With a market cap of $461 million, Olympic acts as an intermediary between steel producers and manufacturing companies that utilize processed steel in their operations. It has 15 processing and distribution facilities located in the midwestern and eastern United States.
Over the course of the company’s history, Olympic has been able to grow its business both organically and through acquisitions. The company has a seasoned management team that includes a CEO and COO who each have more than 20 years of service with the company. Taken together, these factors have led Olympic’s stock price to heat up over the past year to close at $42.50 on Thursday.

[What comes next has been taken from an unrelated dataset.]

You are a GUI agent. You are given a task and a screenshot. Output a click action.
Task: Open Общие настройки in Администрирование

For the fourth quarter ended Dec. 31, Olympic reported net income of $4.5 million, or $0.42 per diluted share. Net sales came in at $236.1 million. These figures represented respective increases of 20% and 4.4% over the year ago quarter. For 2008, analyst estimates are calling for EPS of $3.68 on $1.14 billion in revenue. These projections would mark 10.7% and 56.6% respective improvements over the company’s 2007 full-year results.
In the fourth quarter, Olympic was able to grow its business organically as its tons sold increased 7.1% to 291,000 from 272,000 in the fourth quarter of 2006. The company succeeded in gaining market share as well as maintaining better-than-industry asset turnover. Another positive trend that the company experienced in 2007 was a more even distribution of its revenue. In 2006, Olympic’s top three customers accounted for 21% of its net sales. In 2007, this figure decreased to 13%. The successful year enabled the company to increase its cash position and strengthen its balance sheet.

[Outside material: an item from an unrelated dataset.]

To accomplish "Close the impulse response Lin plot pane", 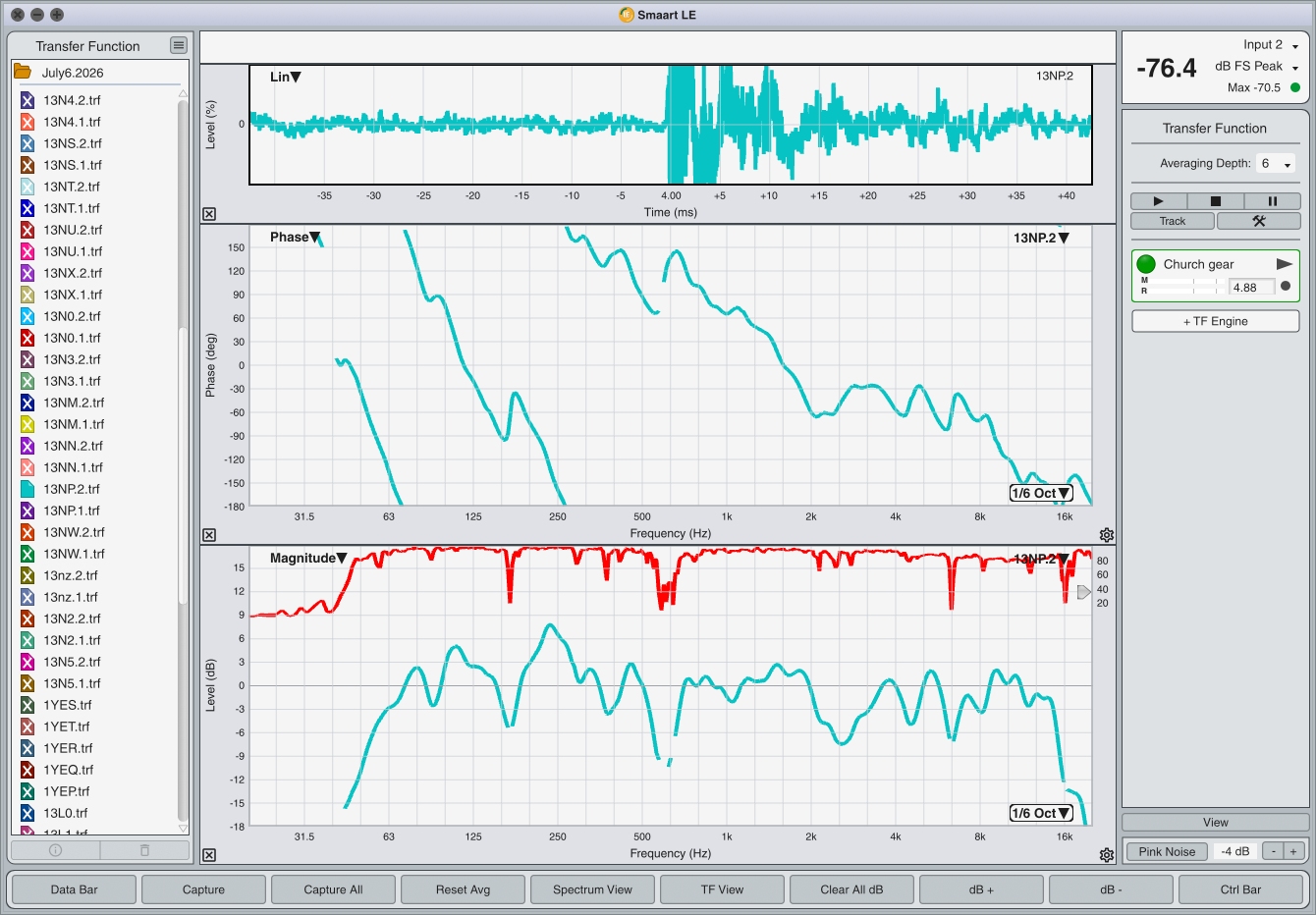I will [x=209, y=214].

Going forward, Olympic plans to continue along its path of success. In 2007, the company had $12.5 million in capital expenditures. It also added 54,000 square feet to its facility located in Iowa.
One of the biggest challenges that the company will face in 2008 is the rising cost of steel.
“The higher input prices (steel) are a concern given that they are supply driven rather than demand driven,” Robert Schenosky, an analyst for Jefferies & Company, Inc. (NYSE:JEF), wrote in a research report last month. “Our industry contacts have suggested that there is pushback from customers on price and due to weak demand and an inability to pass increases onto customers or further into the supply chain.”
In addition to the rising cost of steel, Olympic’s chairman and CEO Michael Siegal foresees some additional challenges for the company in its upcoming quarters. “We are presently seeing extraordinary increases in steel pricing caused by a lack of inventory in the industrial sectors, rising global steel input costs, freight costs and global demand as well as a continued weak U.S. dollar,” he said. “We anticipate these conditions to remain for the foreseeable future.”
Despite the commodity cost pressure that Olympic (ZEUS) is facing, the company has more than 50 years of success under its belt and, like its ticker, may be the leader your portfolio needs to weather the current storm.